━━━ Information given ━━━
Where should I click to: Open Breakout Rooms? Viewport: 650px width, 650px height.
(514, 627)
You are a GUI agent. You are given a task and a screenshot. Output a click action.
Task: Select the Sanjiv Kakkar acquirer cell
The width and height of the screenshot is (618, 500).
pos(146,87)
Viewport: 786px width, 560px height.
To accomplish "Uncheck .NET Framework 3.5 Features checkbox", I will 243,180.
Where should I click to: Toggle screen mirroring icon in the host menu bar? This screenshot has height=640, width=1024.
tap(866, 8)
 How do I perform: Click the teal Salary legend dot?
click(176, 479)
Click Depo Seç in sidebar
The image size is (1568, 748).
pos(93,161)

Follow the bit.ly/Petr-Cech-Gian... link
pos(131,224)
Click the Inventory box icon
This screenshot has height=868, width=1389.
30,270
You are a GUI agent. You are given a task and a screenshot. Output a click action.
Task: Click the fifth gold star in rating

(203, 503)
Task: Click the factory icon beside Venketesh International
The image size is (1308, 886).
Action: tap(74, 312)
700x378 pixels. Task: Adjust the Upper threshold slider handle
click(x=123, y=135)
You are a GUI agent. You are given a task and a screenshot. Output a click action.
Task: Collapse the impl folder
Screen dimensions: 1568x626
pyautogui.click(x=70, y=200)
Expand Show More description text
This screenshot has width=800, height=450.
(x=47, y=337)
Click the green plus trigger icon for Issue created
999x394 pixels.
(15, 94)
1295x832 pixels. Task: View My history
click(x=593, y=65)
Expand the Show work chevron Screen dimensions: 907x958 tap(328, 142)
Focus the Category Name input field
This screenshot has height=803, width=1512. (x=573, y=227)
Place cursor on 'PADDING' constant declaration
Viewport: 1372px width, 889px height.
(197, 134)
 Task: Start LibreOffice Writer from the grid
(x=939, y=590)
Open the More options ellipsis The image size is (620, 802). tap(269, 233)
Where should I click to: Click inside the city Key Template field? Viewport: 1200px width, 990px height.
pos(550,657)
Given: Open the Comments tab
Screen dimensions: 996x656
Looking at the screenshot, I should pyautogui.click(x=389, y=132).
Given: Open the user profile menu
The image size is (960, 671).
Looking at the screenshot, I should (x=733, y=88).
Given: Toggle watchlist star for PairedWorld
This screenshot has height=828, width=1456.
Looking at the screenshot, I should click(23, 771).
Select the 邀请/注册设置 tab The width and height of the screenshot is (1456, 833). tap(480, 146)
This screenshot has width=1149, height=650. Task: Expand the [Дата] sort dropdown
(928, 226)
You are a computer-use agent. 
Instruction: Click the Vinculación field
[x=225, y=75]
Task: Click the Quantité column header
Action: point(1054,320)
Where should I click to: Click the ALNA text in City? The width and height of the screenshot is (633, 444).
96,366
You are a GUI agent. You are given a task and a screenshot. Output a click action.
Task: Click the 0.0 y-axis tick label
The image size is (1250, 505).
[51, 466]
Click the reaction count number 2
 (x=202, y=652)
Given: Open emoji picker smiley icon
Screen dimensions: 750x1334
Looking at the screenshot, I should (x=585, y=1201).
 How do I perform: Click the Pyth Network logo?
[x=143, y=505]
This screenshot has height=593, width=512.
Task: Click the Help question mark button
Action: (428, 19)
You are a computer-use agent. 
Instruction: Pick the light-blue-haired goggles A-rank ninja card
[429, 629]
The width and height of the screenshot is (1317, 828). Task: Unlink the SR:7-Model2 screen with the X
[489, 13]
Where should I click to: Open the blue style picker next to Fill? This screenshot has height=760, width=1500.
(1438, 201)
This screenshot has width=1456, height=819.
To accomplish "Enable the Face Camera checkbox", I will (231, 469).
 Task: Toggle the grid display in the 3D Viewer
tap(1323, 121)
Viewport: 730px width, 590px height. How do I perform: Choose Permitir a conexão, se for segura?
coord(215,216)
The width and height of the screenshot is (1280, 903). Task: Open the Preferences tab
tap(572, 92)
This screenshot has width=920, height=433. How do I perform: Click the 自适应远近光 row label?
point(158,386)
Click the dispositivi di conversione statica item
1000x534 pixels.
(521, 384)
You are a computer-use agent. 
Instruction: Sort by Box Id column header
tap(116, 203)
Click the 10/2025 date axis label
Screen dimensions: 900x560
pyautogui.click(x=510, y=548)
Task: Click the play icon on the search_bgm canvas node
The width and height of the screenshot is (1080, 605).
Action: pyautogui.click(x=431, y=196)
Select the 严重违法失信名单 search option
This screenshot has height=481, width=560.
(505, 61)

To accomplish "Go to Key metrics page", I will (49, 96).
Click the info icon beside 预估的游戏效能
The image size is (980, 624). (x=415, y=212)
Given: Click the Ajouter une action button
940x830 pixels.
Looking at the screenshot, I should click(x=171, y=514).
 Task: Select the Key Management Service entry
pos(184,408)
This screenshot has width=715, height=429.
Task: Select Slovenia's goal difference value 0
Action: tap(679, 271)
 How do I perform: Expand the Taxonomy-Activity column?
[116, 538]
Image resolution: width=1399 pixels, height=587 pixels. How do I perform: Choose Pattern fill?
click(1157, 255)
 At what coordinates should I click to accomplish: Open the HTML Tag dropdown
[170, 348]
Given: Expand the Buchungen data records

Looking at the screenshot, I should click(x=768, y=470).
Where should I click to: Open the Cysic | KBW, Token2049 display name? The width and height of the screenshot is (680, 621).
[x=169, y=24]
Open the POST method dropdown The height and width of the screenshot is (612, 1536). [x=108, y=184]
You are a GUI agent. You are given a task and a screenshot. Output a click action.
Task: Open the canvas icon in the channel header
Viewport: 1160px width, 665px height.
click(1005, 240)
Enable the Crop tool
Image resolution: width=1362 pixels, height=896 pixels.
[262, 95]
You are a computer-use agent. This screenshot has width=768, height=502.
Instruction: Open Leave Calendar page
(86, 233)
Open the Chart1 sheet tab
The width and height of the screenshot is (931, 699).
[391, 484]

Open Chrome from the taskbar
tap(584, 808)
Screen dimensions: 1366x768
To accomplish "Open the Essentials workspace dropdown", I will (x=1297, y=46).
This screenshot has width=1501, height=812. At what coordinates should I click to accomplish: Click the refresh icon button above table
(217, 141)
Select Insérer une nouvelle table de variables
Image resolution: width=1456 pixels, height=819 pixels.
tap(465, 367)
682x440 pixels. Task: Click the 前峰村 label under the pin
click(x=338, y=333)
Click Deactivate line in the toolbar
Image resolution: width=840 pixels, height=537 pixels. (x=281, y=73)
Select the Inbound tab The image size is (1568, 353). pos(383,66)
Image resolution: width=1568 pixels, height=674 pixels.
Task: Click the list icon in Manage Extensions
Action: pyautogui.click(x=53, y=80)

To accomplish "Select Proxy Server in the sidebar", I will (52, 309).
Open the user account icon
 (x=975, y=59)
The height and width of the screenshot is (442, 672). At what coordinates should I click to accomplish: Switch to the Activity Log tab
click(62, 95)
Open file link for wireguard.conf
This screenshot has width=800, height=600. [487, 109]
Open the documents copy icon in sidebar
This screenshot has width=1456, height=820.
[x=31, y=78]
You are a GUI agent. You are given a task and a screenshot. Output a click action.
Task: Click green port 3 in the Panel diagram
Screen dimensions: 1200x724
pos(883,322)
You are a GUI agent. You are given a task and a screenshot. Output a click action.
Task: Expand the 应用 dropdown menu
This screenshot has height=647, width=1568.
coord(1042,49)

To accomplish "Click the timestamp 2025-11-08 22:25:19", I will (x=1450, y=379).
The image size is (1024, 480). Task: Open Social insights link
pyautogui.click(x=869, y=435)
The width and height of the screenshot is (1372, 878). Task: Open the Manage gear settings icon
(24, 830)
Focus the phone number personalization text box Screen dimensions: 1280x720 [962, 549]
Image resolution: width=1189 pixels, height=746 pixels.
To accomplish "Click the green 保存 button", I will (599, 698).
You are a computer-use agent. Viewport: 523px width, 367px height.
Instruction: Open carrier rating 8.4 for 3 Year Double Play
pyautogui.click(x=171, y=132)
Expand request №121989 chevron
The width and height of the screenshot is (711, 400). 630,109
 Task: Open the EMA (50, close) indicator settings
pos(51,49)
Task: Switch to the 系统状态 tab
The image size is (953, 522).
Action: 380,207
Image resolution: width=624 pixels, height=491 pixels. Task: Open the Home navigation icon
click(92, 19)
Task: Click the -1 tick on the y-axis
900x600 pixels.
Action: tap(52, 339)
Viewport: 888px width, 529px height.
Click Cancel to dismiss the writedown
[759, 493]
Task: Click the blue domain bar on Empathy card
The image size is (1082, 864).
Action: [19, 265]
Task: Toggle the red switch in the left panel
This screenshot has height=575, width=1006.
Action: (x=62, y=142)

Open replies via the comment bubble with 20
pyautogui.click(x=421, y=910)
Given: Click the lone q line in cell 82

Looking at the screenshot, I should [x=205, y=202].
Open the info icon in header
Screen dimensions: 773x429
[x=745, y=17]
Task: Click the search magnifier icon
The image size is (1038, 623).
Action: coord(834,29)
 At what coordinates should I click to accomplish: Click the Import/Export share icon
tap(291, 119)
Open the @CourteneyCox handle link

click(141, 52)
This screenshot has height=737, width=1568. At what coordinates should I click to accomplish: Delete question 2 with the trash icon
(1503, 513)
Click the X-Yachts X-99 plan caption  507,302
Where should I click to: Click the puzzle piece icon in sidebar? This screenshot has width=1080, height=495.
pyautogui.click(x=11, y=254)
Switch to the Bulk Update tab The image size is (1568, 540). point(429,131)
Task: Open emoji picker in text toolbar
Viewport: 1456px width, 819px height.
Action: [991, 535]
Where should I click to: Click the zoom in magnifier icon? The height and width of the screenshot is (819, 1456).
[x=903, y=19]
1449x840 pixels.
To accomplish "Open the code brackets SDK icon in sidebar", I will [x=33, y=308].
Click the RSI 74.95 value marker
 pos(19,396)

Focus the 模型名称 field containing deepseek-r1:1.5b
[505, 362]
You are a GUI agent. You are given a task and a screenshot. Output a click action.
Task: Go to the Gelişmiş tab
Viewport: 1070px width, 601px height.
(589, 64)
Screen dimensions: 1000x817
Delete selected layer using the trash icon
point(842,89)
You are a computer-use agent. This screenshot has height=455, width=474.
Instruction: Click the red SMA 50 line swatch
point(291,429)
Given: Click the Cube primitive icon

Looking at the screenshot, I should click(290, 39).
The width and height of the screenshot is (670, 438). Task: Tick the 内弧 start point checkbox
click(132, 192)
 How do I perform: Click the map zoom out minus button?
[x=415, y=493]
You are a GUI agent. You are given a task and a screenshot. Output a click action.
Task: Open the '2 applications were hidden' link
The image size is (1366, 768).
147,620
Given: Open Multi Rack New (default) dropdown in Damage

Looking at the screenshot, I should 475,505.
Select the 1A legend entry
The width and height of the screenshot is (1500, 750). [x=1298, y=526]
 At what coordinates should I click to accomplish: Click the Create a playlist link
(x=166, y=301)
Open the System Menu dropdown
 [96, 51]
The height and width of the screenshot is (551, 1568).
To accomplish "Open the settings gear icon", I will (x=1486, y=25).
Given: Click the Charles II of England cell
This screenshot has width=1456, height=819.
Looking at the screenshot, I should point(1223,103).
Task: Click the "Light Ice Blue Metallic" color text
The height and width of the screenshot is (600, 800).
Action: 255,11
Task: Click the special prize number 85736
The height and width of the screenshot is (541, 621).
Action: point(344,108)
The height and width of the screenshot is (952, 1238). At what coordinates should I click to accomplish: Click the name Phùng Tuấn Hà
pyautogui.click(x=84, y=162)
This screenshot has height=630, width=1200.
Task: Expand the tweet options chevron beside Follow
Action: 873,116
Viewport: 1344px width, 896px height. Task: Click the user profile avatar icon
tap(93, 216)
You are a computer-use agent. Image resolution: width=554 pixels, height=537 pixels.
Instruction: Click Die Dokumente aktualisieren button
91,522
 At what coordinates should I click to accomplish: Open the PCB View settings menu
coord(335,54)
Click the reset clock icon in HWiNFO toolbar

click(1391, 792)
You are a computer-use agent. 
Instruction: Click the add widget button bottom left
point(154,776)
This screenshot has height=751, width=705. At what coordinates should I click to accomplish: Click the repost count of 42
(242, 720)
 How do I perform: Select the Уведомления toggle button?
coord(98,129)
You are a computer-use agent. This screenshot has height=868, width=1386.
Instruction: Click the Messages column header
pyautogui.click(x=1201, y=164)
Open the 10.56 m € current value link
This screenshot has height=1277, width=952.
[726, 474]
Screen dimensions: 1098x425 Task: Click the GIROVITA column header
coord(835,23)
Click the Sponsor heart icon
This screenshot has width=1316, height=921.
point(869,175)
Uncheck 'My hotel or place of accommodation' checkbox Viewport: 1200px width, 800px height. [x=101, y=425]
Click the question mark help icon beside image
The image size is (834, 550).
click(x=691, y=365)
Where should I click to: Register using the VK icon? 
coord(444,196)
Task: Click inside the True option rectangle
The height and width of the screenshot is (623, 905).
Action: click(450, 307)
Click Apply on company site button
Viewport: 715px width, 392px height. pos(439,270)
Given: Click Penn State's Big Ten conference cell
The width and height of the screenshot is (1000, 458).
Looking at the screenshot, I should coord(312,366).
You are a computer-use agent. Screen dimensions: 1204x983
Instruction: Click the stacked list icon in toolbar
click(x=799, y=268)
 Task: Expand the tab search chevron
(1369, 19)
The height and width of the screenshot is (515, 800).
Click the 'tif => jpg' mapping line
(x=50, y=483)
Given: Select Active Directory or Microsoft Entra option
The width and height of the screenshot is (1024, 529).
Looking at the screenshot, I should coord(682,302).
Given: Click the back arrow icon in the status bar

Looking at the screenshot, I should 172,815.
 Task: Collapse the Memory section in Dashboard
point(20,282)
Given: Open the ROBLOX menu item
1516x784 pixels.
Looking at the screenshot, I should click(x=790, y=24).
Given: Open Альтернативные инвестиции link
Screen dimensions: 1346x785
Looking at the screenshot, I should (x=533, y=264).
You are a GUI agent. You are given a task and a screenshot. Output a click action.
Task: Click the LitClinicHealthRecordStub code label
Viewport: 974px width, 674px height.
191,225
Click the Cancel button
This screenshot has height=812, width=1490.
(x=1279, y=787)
━━━
# [Set problem]
Rewrite the rows from the line containing "Given: Select Active" through the end of the rows, replacing "Open" with "Launch" and leaving everything else unchanged.

# [Final answer]
Given: Select Active Directory or Microsoft Entra option
The width and height of the screenshot is (1024, 529).
Looking at the screenshot, I should coord(682,302).
Given: Click the back arrow icon in the status bar

Looking at the screenshot, I should 172,815.
 Task: Collapse the Memory section in Dashboard
point(20,282)
Given: Launch the ROBLOX menu item
1516x784 pixels.
Looking at the screenshot, I should click(x=790, y=24).
Given: Launch Альтернативные инвестиции link
Screen dimensions: 1346x785
Looking at the screenshot, I should (x=533, y=264).
You are a GUI agent. You are given a task and a screenshot. Output a click action.
Task: Click the LitClinicHealthRecordStub code label
Viewport: 974px width, 674px height.
191,225
Click the Cancel button
This screenshot has height=812, width=1490.
(x=1279, y=787)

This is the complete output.